ASSIGNMENT: Excluding pictures, retype exactly the lines from the one with "Given: Click the Chrome icon in 36.9 MB row" through the end of the records that follow.

RECORDS SHOWN:

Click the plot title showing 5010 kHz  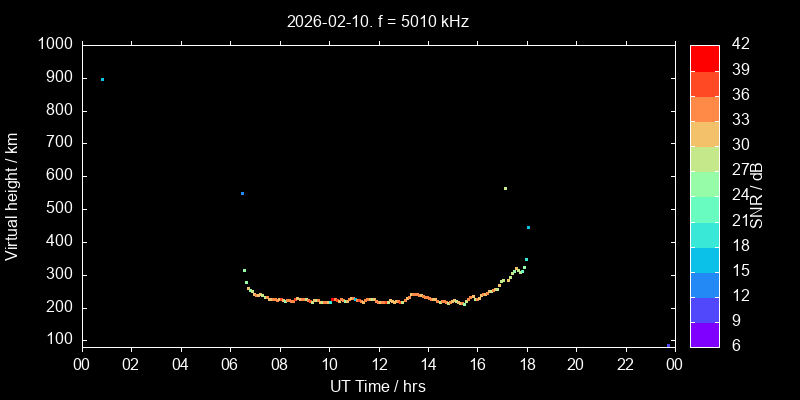tap(377, 21)
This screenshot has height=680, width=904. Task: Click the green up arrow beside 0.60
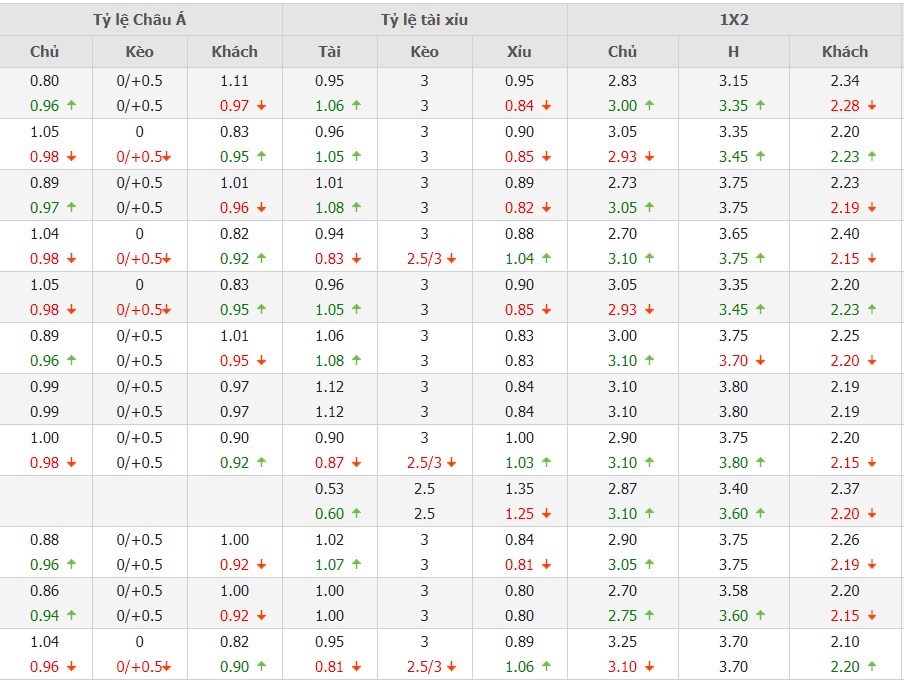click(x=356, y=514)
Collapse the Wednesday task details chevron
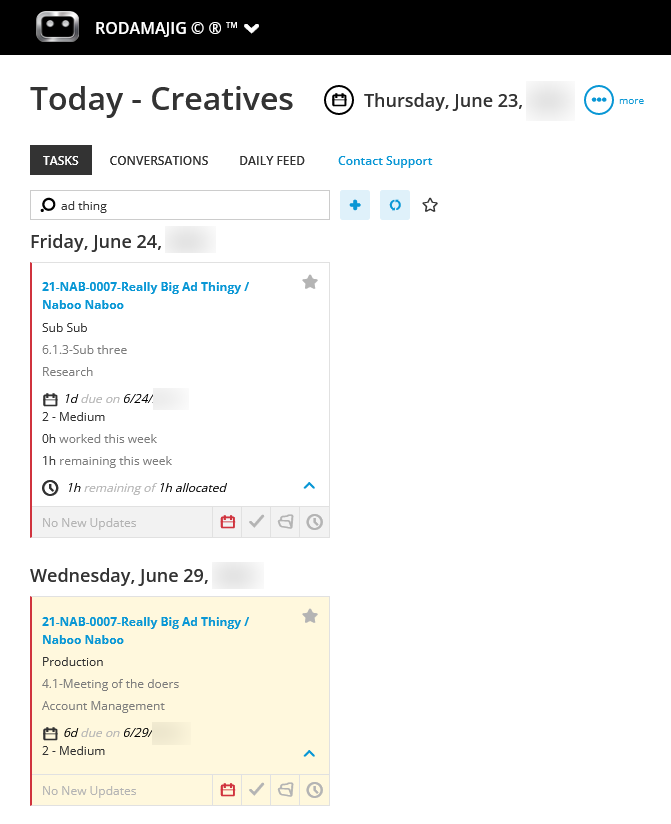Screen dimensions: 671x824 pos(309,754)
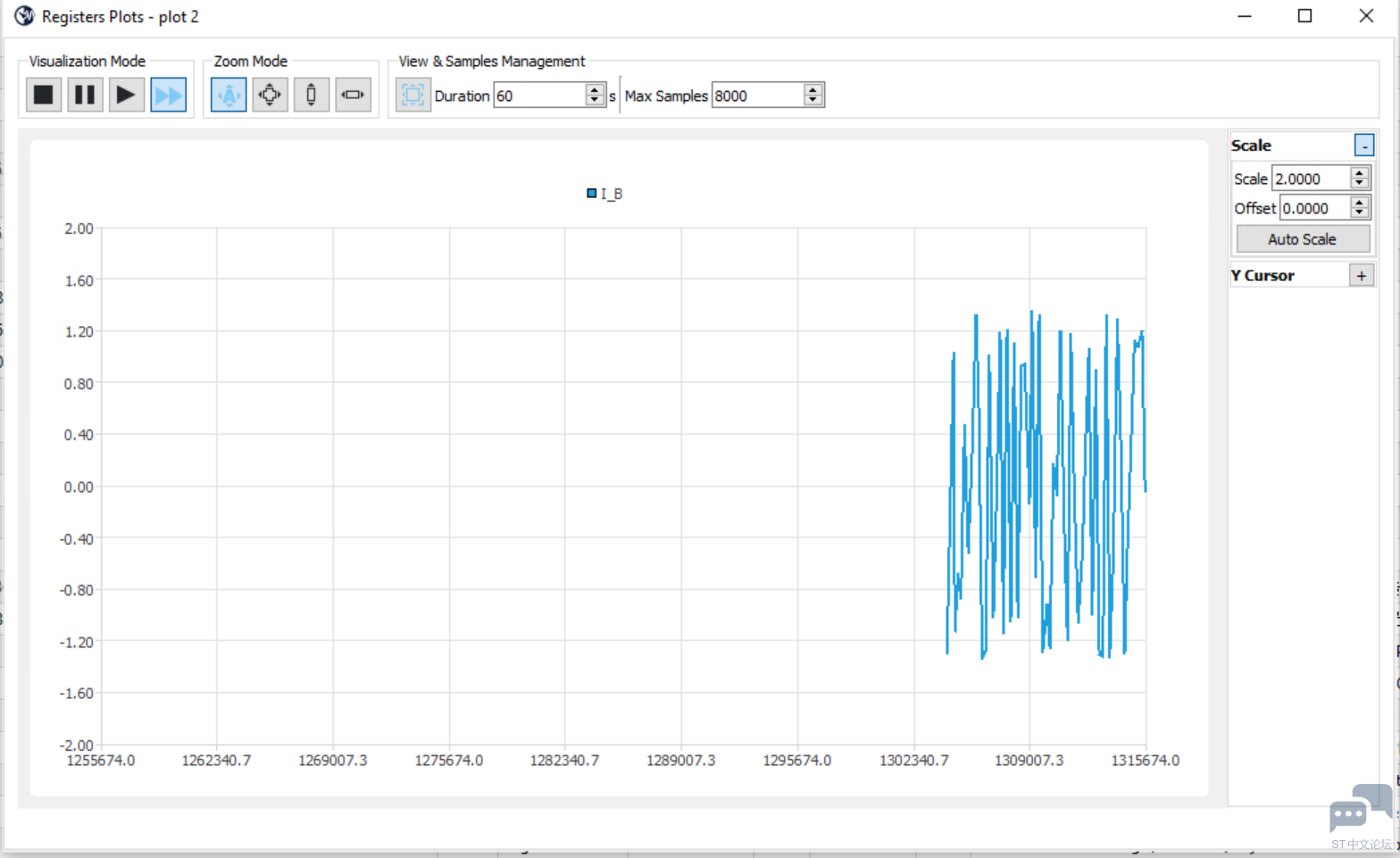The width and height of the screenshot is (1400, 858).
Task: Click the Scale value input field
Action: [x=1311, y=179]
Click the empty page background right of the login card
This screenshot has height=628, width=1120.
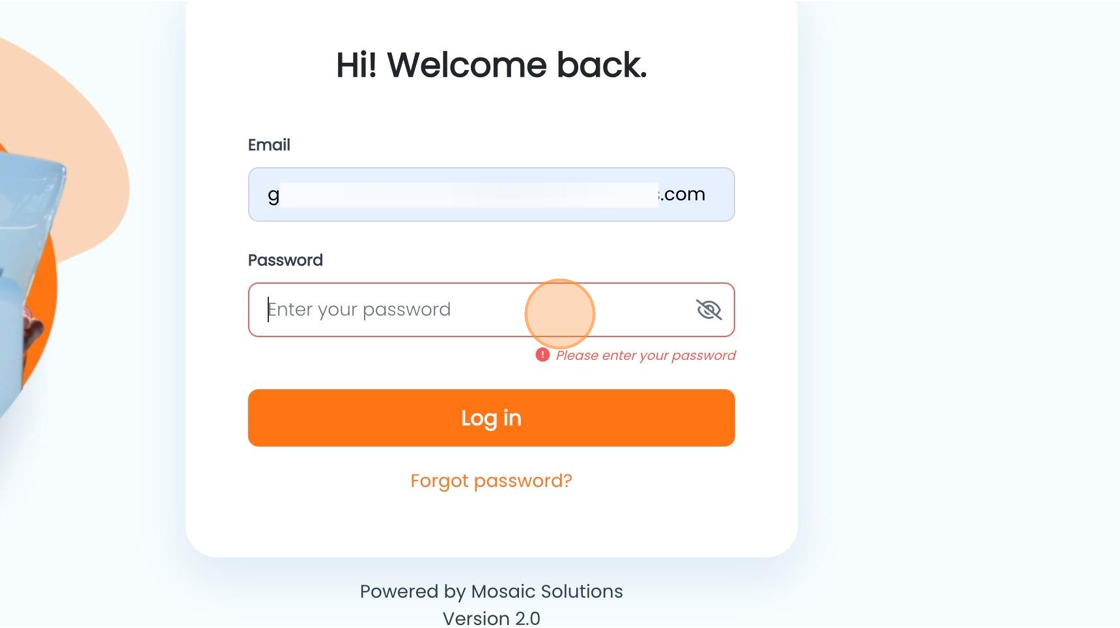coord(957,314)
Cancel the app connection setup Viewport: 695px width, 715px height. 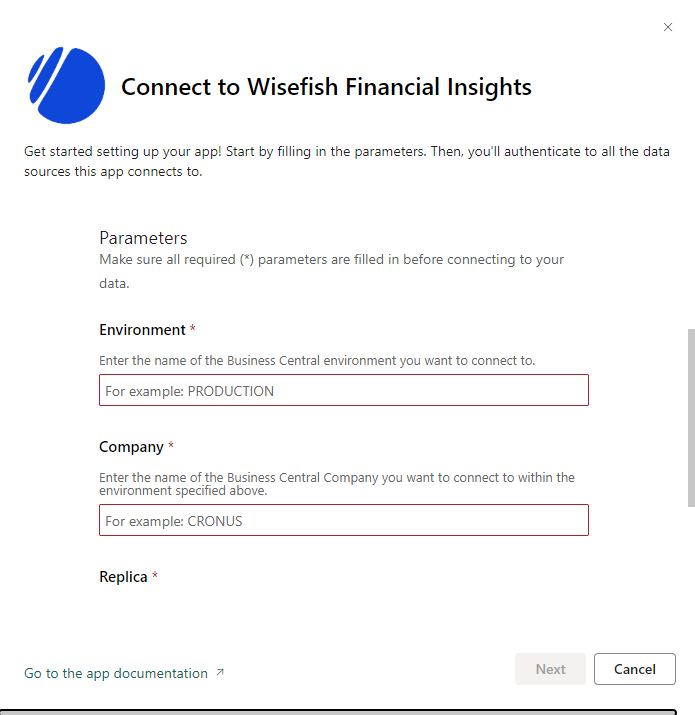(634, 669)
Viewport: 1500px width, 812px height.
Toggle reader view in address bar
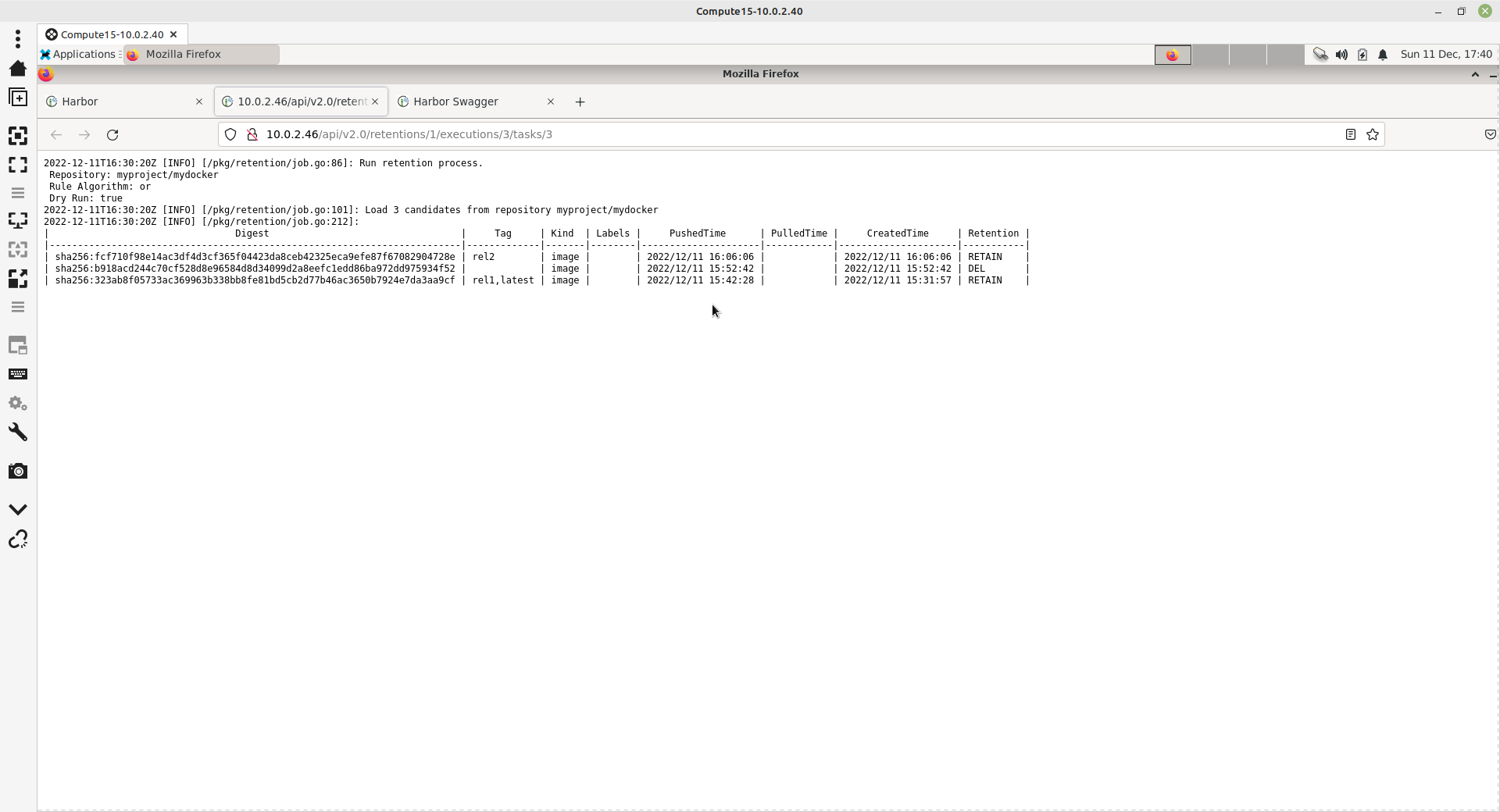(x=1350, y=134)
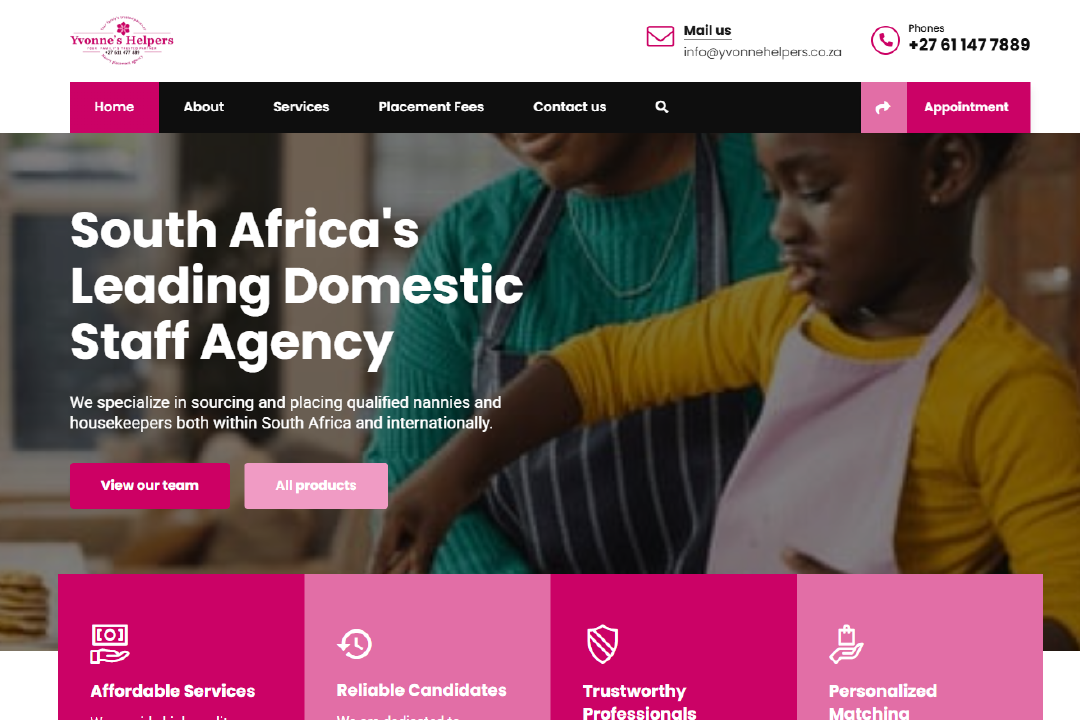The height and width of the screenshot is (720, 1080).
Task: Click the All products button
Action: (316, 486)

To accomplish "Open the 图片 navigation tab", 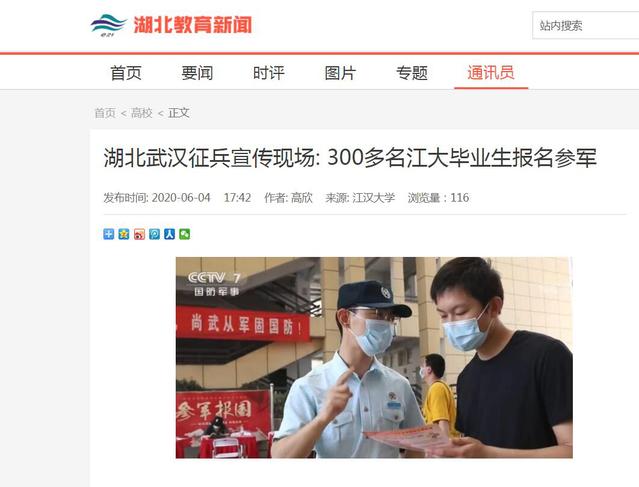I will pyautogui.click(x=340, y=73).
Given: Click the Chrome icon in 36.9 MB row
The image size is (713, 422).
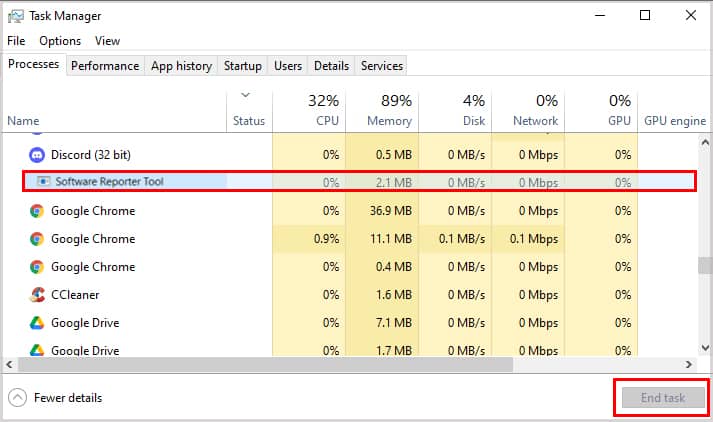Looking at the screenshot, I should click(37, 211).
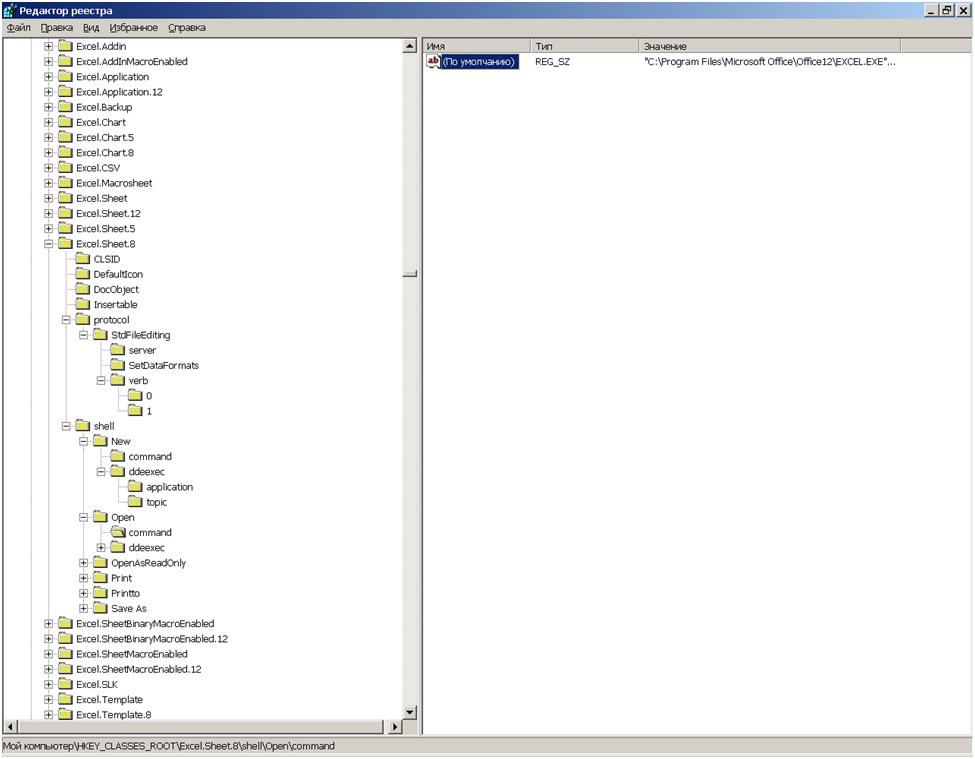This screenshot has width=975, height=759.
Task: Open the Избранное menu
Action: [133, 28]
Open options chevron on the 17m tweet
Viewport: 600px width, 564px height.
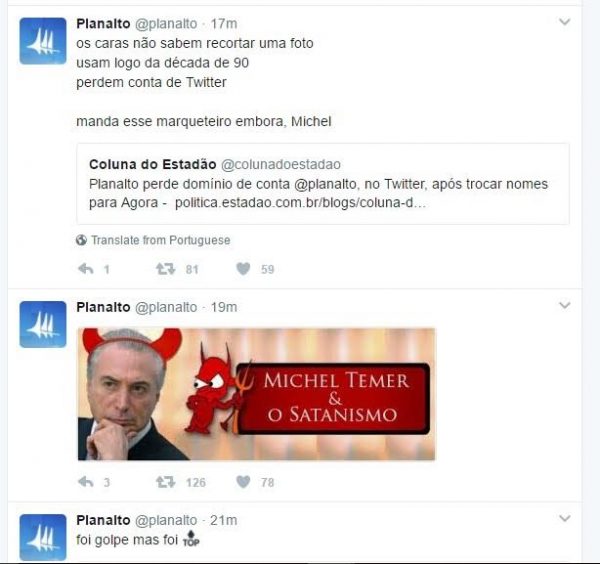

PROBLEM SOLUTION:
Given: Click the Chrome icon in 36.9 MB row
The image size is (713, 422).
Looking at the screenshot, I should click(37, 211).
This screenshot has width=975, height=759.
Task: Open the Избранное menu
Action: [133, 28]
Open options chevron on the 17m tweet
Viewport: 600px width, 564px height.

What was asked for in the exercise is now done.